Arthur C. Clarke, best remembered for his screenwriting role in 2001: A Space Odyssey is also the source of a famous quotation
Any sufficiently advanced technology is indistinguishable from magic.
We can think of data science as an advanced technology that draws heavily on statistics that have developed in the past decade to exploit the huge gains in power and reduction in cost of computing. Like any rapidly developing technology, approaches, methods, results and usefulness are all over the map. It would be hard to find an executive who has not heard or read glowing tributes to many of the successful applications of data science.
Accounts of failure and disappointment are harder to come by, if for no other reason that they don’t make good press and a shortage of spectacular damage to the unfortunate enterprises that couldn’t find the secret sauce.
It’s been 20 years since the last time we have been enthralled by vast new horizons in technology that appeared in the dotcom boom. Some of that potential has materialized into vast empires; most of the effort disappeared, stories we didn’t hear about until the dotbust.

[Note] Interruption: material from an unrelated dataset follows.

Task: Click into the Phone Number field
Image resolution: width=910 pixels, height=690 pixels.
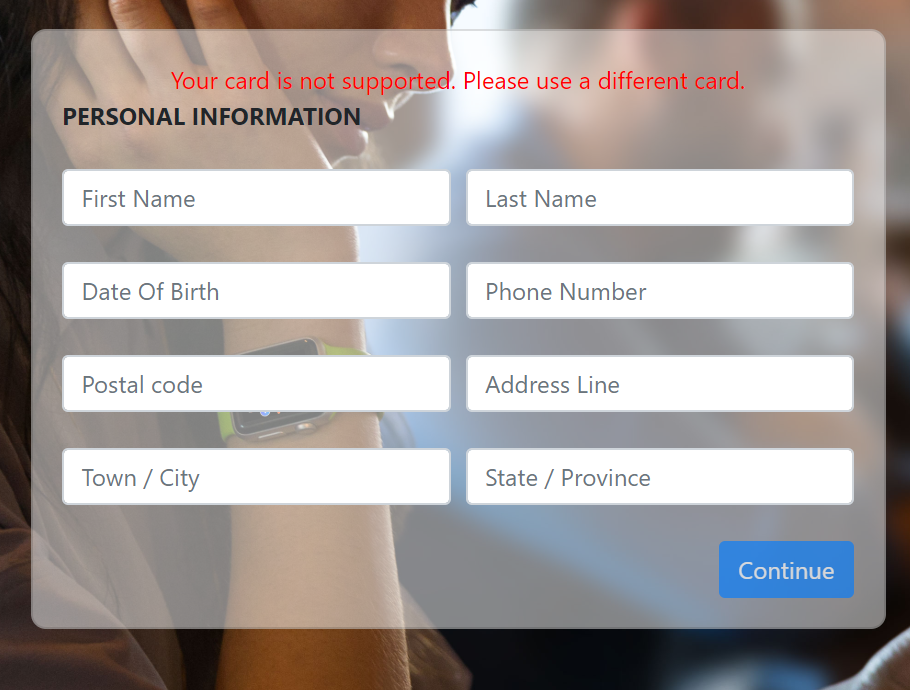Action: 660,291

Relatively few in executive management are data scientists, nor do they need to be. But they should know enough to understand the pitfalls.

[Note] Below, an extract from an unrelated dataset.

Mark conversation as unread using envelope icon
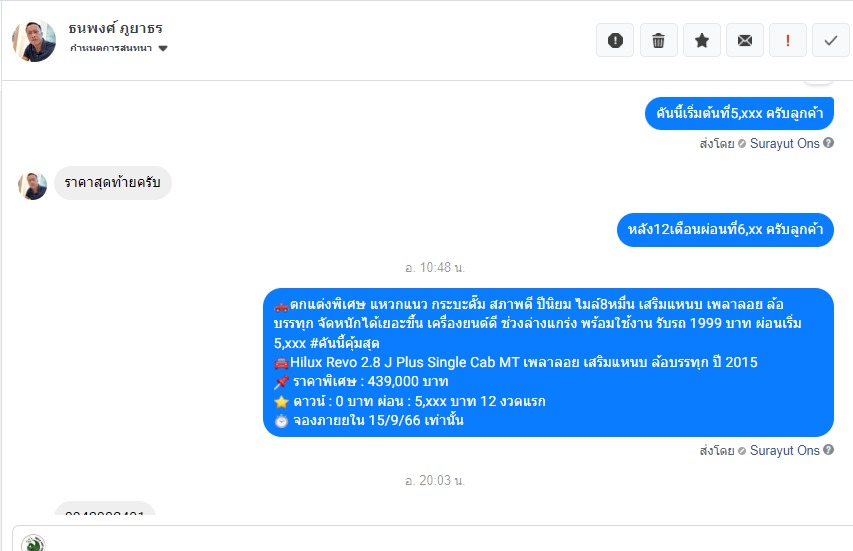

Everyone understands cherry picking (aka selection bias). The executive needs to keep that in mind when reading the latest success story.
Every public company has an audit committee of the board of directors, a CFO and a CEO with some combination of finance education, experience and acumen. They worry rightly, about the data stream measured in dollars and cents. How collected? How recorded? How reconciled? How tested? How accurate?

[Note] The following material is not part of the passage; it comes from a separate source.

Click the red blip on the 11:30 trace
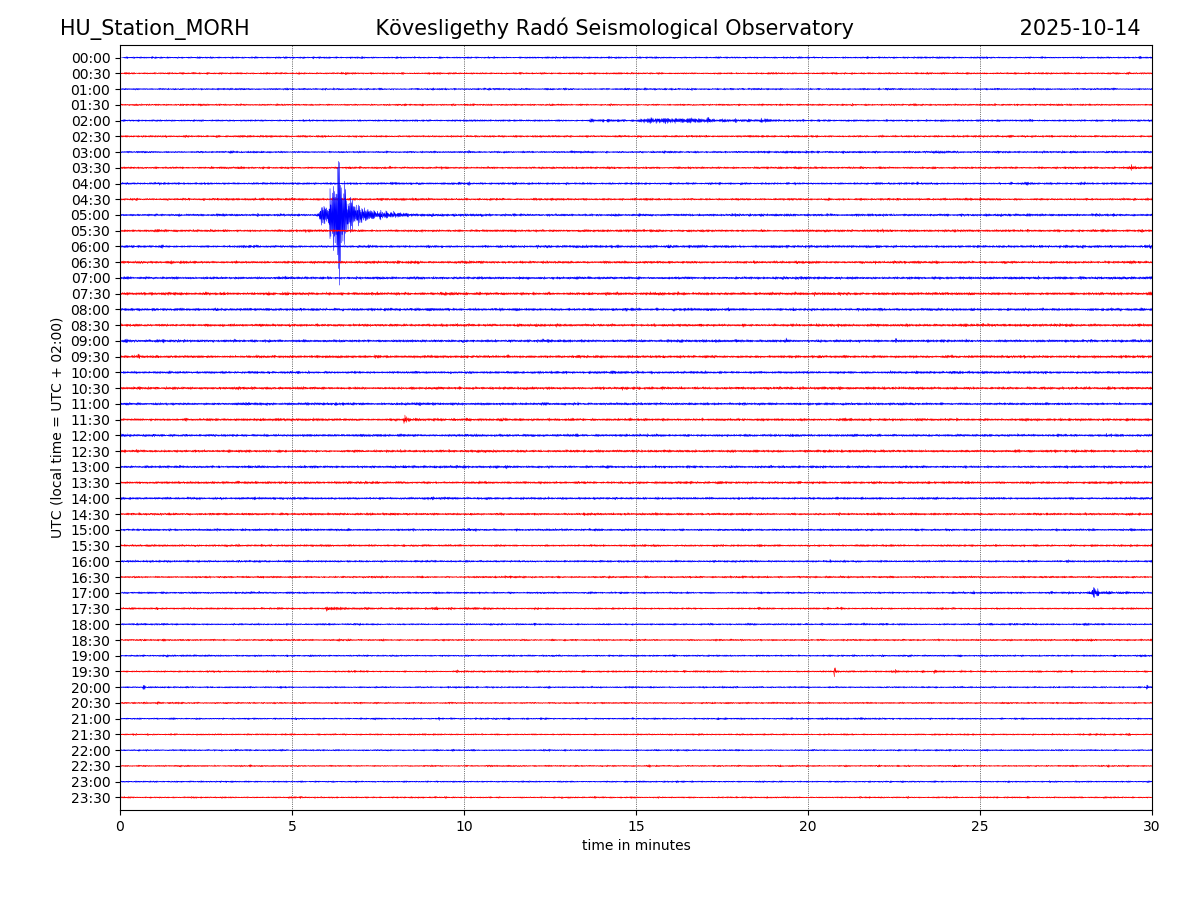This screenshot has height=900, width=1200. point(405,419)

Data governance has been an evolving corporate tool over the past several years, recognizing the hazards of not knowing what you actually do know. I’ll round out Donald Rumsfield with the unknown knowns. It can get ugly when a court decides that a corporate defendant had constructive knowledge of a crucial adverse fact – because there it was right in its own business records, but buried.
Data science, of course, involves data. It may be corporate data, commissioned data or public data. Like all the rest of the data the danger exists that if you know it, you own it. Where did it come from? When? How was it accessed? Who accessed it? How was it transformed? Was it sampled? Were the samples retained? What version control was applied? What tests were performed? Aren’t those test statistics data, too?
Money is fungible, data is not. Does the difference argue for less stringent or more stringent internal controls on the application of data science? I don’t have the answer, and I’m not privy to any internal debates. I do know of at least one substantial organization that is struggling to harmonize the Sarbanes-Oxley processes of a recent acquisition with those of the new parent.
We may see Chief Data Science Officers or even audit committee members with data science literacy. The Industrial Age had well developed protocols for R&D. Data science hasn’t yet matured to the point where it’s susceptible to that level of discipline. At some point, it will need to be.